VMware Distributed vSwitch LACP Configuration with Dell Force10 and Cumulus Linux

In my article Etherchannel and IP Hash or Load Based Teaming? I argued that using port channels and Etherchannel or LACP is an overly complex configuration that doesn’t offer much in terms of predictable load balance across host NICs. There is a lot more switch side configuration when you want to use LACP or Etherchannel and port-channels to your host NIC’s, for in most cases little benefit. In most common cases Load Based Teaming in vSphere is recommended with vSphere Distributed Switches.

However there are a number of situations where you really can’t avoid doing port-channels and LACP or Static Etherchannel load balancing to your hosts. One of those situations is where you wish to use a network virtualization product such as VMware NSX, and you wish to maximize performance and utilization of your host NIC’s.

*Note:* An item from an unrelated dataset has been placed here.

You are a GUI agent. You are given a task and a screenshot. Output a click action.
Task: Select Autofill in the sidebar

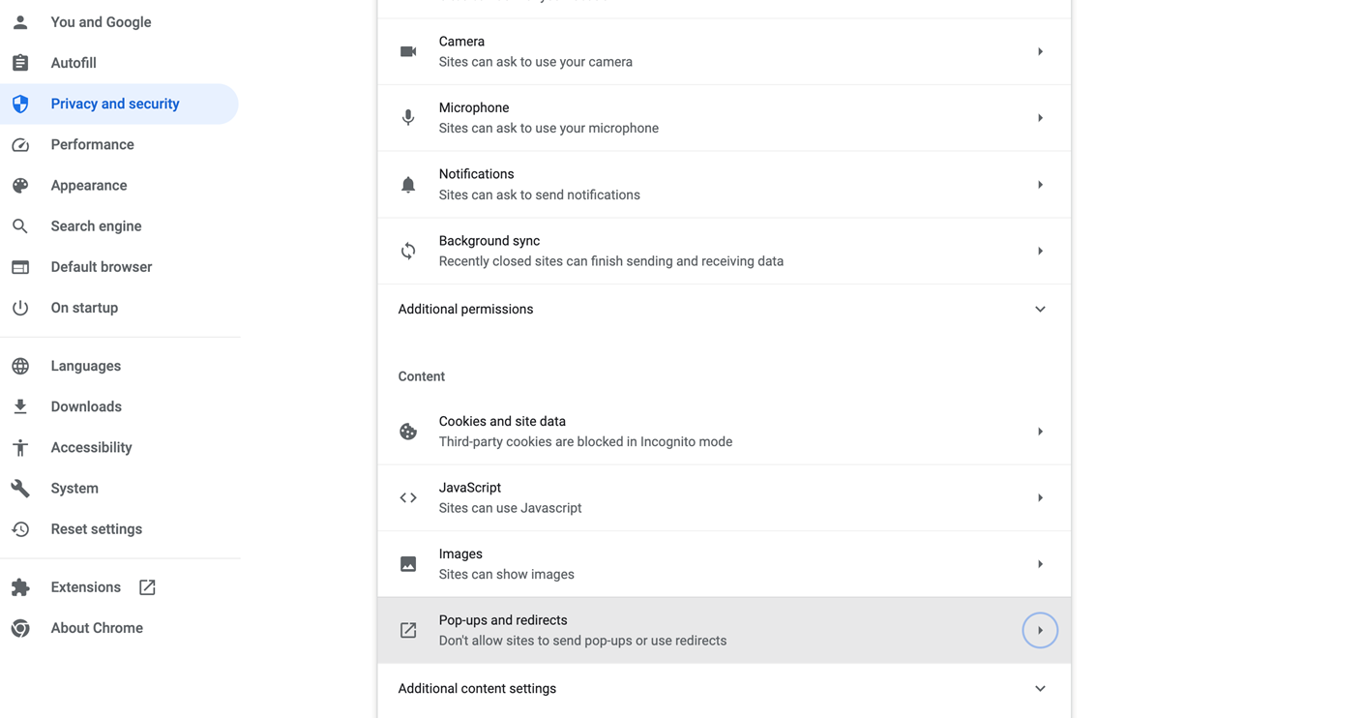[x=74, y=63]
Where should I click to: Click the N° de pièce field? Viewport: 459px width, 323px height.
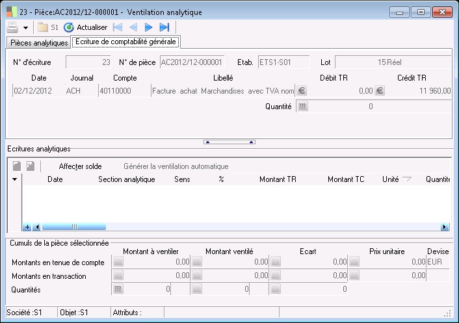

This article will focus on both the vSphere Host and physical switch side configuration to set up LACP on VMware vSphere 6.0 when using Dell Force10 Networks switches based on Cumulus Linux Network OS.

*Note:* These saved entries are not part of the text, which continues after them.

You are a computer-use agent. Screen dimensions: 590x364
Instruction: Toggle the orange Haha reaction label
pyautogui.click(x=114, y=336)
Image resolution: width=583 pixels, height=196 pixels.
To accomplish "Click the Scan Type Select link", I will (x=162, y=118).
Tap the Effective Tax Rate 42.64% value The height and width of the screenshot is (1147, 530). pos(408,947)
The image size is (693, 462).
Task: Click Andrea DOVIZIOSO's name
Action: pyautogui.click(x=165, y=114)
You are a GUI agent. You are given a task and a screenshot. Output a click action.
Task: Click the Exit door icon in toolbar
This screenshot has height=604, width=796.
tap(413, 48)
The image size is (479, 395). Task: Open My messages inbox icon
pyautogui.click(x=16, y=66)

First we will start with the network configuration and then move onto the vSphere Host configuration. For those not familiar with Cumulus Linux you should check out the Cumulus Networks web site, as it makes networking easy enough even server administrators can do it, it’s just Linux. It’s suitable for small environments with limited administration staff, as everything can be easily automated using familiar automation tools and frameworks, for both server configuration to network configuration, and also for large scale environments that need to change and adapt rapidly. I’ve heard that Cumulus is popular with at least one of the large cloud / web-scale companies where they have thousands of switches.

Cumulus Linux offers comprehensive network functionality on a choice of hardware at a fraction of the cost of other network OS’s. In the examples presented here we use Dell Force10 switches to provide low latency, high performance and high reliability network fabric. Dell offers a choice of network OS on their Open Network compliant switches, including Cumulus Linux, Force10 OS, and BigSwitch. Dell provided the network switches for my lab environment and I use them for all the performance testing and validation that I perform on a day to day basis across business critical applications running in virtualized environments on Nutanix web-scale hyperconverged infrastructure.

Below I’ve provided two different ways of configuration for Cumulus Linux that will allow you to leverage LACP across a redundant switching fabric utilizing CLAG. This is similar to MLAG, or VLT in other switch configurations. The below configuration is for the leaf switches in a leaf and spine architecture, which is depicted in the image below. The first type of configuration leverages /etc/network/interfaces completely, and is a more manual configuration. The second way leverages mako templates, which are placed in /etc/network/interfaces.d, which automatically builds the configurations based on the template.

The first part of the configuration is to configure the links between the two top of rack or middle of rack leaf switches and the link to the spine.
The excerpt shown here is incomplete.